取材に応じた日本事業を統括する木村穣介SBFジャパンCEOは「非RTDの領域はこれからもいろいろやっていく。RTDと非RTDのどちらが正しいということはなく、どちらにも道がある」との見方を示す。

果肉入り「GOROCHA(ゴロチャ)」(現在、販売終了) - 食品新聞 WEB版(食品新聞社)
果肉入り「GOROCHA(ゴロチャ)」(現在、販売終了)

 今年の手応えとしては7月に一部のチャネル・店舗でテスト販売した果肉入り紅茶飲料の「GOROCHA(ゴロチャ)」を挙げる。

 これは、紅茶飲料の中に果肉が入ったもので「RTDでも非RTDでもなく、両者の中間領域に位置付けられ、果物を切ったり皮をむいたりするのが少し面倒という不満点に対応している」という。

 濃縮飲料の「ボス カフェベース」も自らアレンジを加えて楽しむという点で中間領域に属し、在宅勤務時間の増加と在宅でカフェショップのような味わいを楽しみたい“おうちカフェ”ニーズの高まりが後押しとなり拡大を続けている。

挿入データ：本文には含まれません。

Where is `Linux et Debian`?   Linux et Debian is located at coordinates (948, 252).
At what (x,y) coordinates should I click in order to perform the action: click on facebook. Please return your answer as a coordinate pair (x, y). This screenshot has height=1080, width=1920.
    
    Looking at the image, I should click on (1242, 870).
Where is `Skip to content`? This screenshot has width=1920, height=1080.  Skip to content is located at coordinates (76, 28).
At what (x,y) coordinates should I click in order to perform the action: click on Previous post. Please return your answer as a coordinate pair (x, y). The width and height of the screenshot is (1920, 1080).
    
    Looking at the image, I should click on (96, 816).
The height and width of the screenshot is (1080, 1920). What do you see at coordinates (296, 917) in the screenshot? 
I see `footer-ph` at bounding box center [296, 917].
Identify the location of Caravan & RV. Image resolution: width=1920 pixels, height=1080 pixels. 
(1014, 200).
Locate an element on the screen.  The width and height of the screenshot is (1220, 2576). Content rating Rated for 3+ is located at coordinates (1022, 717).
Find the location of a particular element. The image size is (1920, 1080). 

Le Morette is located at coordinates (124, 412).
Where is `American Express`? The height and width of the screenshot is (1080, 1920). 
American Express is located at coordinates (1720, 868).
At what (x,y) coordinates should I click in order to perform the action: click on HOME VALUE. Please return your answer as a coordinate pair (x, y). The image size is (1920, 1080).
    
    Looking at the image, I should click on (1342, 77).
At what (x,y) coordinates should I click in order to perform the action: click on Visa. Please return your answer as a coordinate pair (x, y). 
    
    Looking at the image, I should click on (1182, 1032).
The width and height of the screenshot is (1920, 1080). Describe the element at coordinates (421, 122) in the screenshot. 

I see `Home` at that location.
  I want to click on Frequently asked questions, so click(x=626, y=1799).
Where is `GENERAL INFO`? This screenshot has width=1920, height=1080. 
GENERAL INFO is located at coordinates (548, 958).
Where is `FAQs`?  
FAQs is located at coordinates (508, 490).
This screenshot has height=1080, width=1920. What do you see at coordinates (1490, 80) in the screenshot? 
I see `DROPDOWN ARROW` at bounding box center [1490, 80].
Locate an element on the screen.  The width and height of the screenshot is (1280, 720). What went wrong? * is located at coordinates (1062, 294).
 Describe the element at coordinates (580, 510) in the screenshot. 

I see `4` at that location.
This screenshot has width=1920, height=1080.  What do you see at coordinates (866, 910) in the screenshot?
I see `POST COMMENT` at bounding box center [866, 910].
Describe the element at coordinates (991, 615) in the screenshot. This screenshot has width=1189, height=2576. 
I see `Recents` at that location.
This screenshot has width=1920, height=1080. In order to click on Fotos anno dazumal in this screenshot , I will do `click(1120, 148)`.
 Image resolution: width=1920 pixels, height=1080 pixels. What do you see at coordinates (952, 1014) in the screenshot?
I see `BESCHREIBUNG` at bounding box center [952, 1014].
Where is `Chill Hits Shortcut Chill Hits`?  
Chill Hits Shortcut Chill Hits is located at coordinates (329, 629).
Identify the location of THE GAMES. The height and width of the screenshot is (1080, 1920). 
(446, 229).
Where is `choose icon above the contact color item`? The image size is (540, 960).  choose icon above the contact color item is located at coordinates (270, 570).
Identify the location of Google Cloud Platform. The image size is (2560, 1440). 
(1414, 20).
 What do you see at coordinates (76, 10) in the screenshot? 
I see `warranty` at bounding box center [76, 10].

 特にコロナ禍の2020年販売実績は前年比約4割増を記録。現在、6年連続の成長に向けて好調を維持しており、22年も二桁増の着地見込みとなっている。

12月12日に「TAG COFFEE STAN(D)」を導入した109シネマズ大阪エキスポシティ(イメージ) - 食品新聞 WEB版(食品新聞社)
12月12日に「TAG COFFEE STAN(D)」を導入した109シネマズ大阪エキスポシティ(イメージ)

 飲料を通じたサービスとしては「TAG COFFEE STAN(D)」に新たな可能性を見出している。

 同サービスは、その日の気分に合わせて自分好みのコーヒーの味わいにカスタマイズできるほか、ラベルのデザインも3000種類以上の豊富なバナーデザインから選択でき、名前やメッセージなども自由に入力できるのが特徴。

 「諦めずに何度かやっているうちに、ラベルを含めて自分好みのコーヒーをカスタマイズしてつくれる特性から、ラベルと様々なコンテンツとの組み合わせで新たな展開の芽が出てきた」と語る。